Exercises:
**1.** According to the risk factors text, on what date was the company incorporated in Delaware?
**2.** List every full calendar date that appears in the risk factors text.
**3.** Please reproduce the part of the risk factors text that opens with the words containing "We may need" and closes with "cease our operations.".

Source text:
++++++

We may require additional funds to achieve our current business strategy and our inability to obtain additional financing will inhibit our ability to expand or even maintain our business operations.
We may need to raise additional funds through public or private debt or sale of equity to achieve our current business strategy. The financing we need may not be available when needed. Even if this financing is available, it may be on terms that we deem unacceptable or are materially adverse to your interests with respect to dilution of book value, dividend preferences, liquidation preferences, or other terms. Our inability to obtain financing will inhibit our ability to implement our development strategy, and as a result, could require us to diminish or suspend our development strategy and possibly cease our operations.
If we are unable to obtain financing on reasonable terms, we could be forced to delay, scale back or eliminate certain product and service development programs. In addition, such inability to obtain financing on reasonable terms could have a negative effect on our business, operating results, or financial condition to such extent that we are forced to restructure, file for bankruptcy, sell assets or cease operations, any of which could put your investment dollars at significant risk.
We have a limited operating history that you can use to evaluate us and therefore we may not survive if we meet some of the problems, expenses, difficulties, complications and delays frequently encountered by a start up company.
We were incorporated in Delaware as a blank check company on February 2, 2005. On July 8, 2005 we underwent a change in control and subsequently changed our business plan. On September 8, 2005, we obtained all of the shares of Signet Entertainment Corp., a Florida corporation (“SIG”), from the SIG shareholders in consideration for the issuance of 3,421,000 shares of our common stock to the SIG shareholders. Pursuant to same, SIG became our wholly owned subsidiary. The purpose for this reorganization with SIG was to obtain an operating company which we believed has a successful business plan. Now, through our subsidiary, SIG, we plan to launch a Gaming and Entertainment Television Network.
To date, we have not undertaken any significant operations. Accordingly, you can evaluate our business, and therefore our future prospects, based only on a limited operating history. You must consider our prospects in light of the risks and uncertainties encountered by start up companies. To date, we have completed only part of our business plan. As a start-up company, we can provide no assurances that we will be able to make the necessary steps to achieve profitability in the future, such as expanding our customer base.
We are subject to all the substantial risks inherent in the commencement of a new business enterprise with new management. We can provide no assurance that we will be able to successfully generate revenues, operate profitably, or make any distributions to the holders of our securities. We have a limited business history for you to analyze or to aid you in making an informed judgment as to the merits of an investment in our securities. Any investment in our common stock should be considered a high risk investment because you will be placing funds at risk in an unseasoned start-up company with unforeseen costs, expenses, competition and other problems to which start-up ventures are often subject.
As we have such a limited history of operation, you will be unable to assess our future operating performance or our future financial results or condition by comparing these criteria against our past or present equivalents.
If we are unable to generate significant revenues from our operations, we may be unable to expand our services and may be forced to cease operations.

++++++

Dataset extract:
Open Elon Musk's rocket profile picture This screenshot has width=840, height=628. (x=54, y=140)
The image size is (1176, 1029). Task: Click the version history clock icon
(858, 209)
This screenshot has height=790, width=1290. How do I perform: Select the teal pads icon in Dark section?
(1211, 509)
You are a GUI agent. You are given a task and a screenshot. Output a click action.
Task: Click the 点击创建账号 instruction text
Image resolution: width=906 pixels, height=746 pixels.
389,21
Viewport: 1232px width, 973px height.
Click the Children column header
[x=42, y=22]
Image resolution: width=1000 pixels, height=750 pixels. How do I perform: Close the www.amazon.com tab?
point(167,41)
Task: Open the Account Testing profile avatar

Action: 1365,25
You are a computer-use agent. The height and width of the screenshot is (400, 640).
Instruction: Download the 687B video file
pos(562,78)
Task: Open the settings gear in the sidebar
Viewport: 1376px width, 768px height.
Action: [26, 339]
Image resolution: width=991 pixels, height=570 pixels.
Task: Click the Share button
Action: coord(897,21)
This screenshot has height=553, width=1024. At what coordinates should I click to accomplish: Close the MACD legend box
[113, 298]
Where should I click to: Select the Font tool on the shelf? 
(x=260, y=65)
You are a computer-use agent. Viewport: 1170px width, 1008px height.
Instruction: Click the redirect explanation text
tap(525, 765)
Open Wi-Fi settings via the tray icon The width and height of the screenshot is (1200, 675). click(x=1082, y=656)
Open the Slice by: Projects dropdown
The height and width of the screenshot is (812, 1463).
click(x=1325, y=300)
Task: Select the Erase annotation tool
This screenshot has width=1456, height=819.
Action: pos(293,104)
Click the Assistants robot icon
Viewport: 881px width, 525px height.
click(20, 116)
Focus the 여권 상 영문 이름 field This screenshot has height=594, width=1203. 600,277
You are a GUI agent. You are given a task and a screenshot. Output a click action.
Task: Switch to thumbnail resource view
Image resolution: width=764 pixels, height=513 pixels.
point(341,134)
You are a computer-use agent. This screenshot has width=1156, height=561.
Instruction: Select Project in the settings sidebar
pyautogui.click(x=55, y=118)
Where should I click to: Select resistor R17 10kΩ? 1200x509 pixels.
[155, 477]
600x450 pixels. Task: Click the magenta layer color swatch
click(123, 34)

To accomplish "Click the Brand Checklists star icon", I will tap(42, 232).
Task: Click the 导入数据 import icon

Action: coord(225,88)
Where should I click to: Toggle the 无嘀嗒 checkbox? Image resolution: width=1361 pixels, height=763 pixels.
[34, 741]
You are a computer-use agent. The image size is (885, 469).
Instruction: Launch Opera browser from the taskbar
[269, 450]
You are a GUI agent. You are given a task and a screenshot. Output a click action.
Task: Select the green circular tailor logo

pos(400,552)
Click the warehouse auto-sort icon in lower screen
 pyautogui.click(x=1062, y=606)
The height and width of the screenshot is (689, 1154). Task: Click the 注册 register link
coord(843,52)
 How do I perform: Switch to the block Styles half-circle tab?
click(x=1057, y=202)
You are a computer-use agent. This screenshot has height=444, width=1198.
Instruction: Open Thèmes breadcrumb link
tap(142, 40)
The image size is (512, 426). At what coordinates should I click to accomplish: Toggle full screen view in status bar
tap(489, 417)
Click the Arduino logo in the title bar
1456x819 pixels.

++++++

Task answers:
**1.** February 2, 2005

**2.**
February 2, 2005
July 8, 2005
September 8, 2005

**3.**
We may need to raise additional funds through public or private debt or sale of equity to achieve our current business strategy. The financing we need may not be available when needed. Even if this financing is available, it may be on terms that we deem unacceptable or are materially adverse to your interests with respect to dilution of book value, dividend preferences, liquidation preferences, or other terms. Our inability to obtain financing will inhibit our ability to implement our development strategy, and as a result, could require us to diminish or suspend our development strategy and possibly cease our operations.